# Assignment
All of the records below are to be output exactly; no image belongs in the result.

Extracted records
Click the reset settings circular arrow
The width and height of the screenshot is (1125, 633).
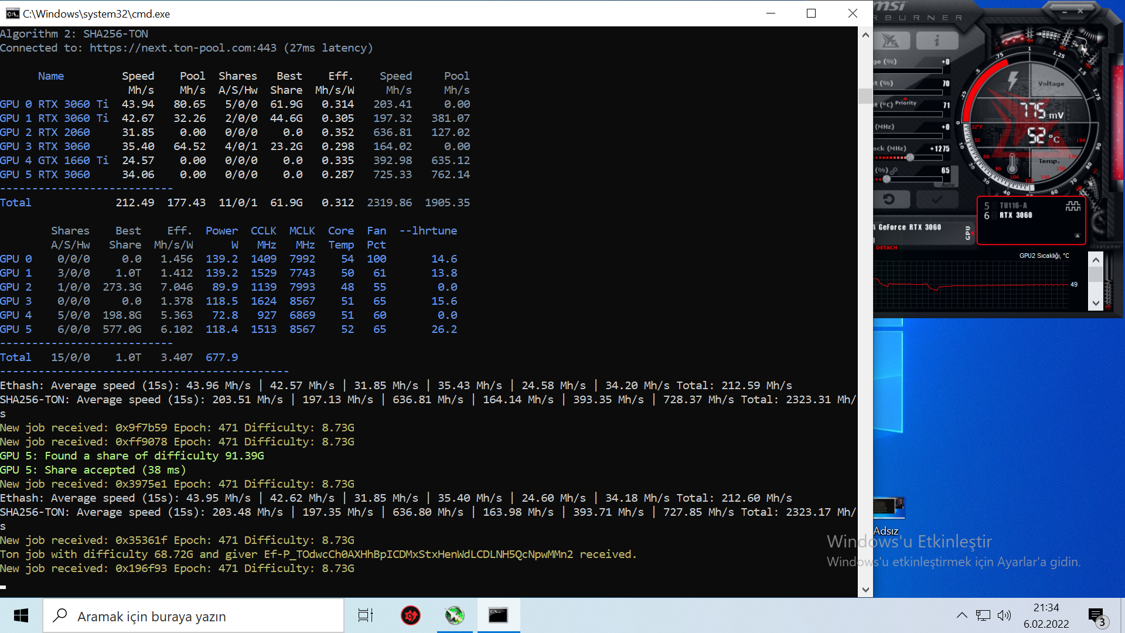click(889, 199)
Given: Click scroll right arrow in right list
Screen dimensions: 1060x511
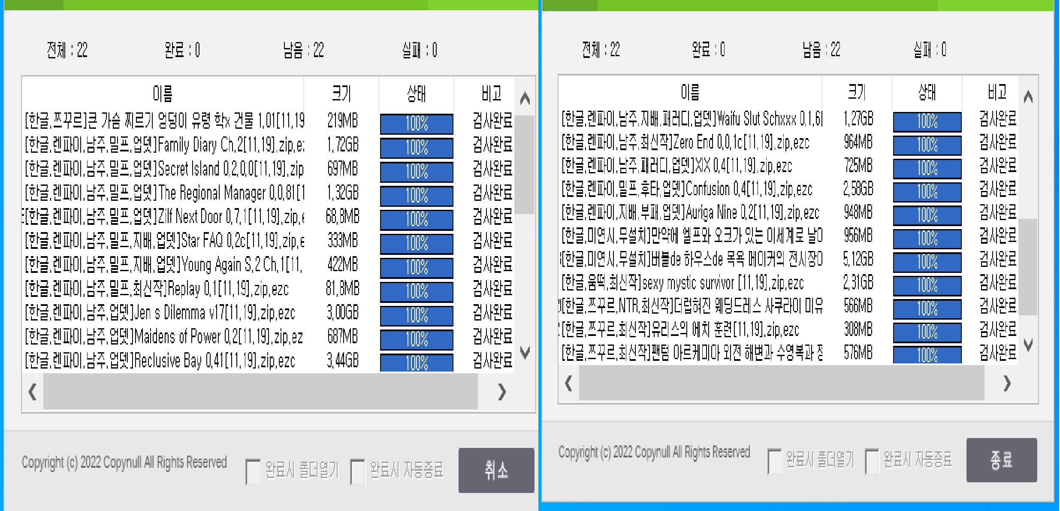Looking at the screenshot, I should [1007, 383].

# Task solution
Click the reset settings circular arrow
The width and height of the screenshot is (1125, 633).
click(889, 199)
Given: Click scroll right arrow in right list
Screen dimensions: 1060x511
Looking at the screenshot, I should [1007, 383].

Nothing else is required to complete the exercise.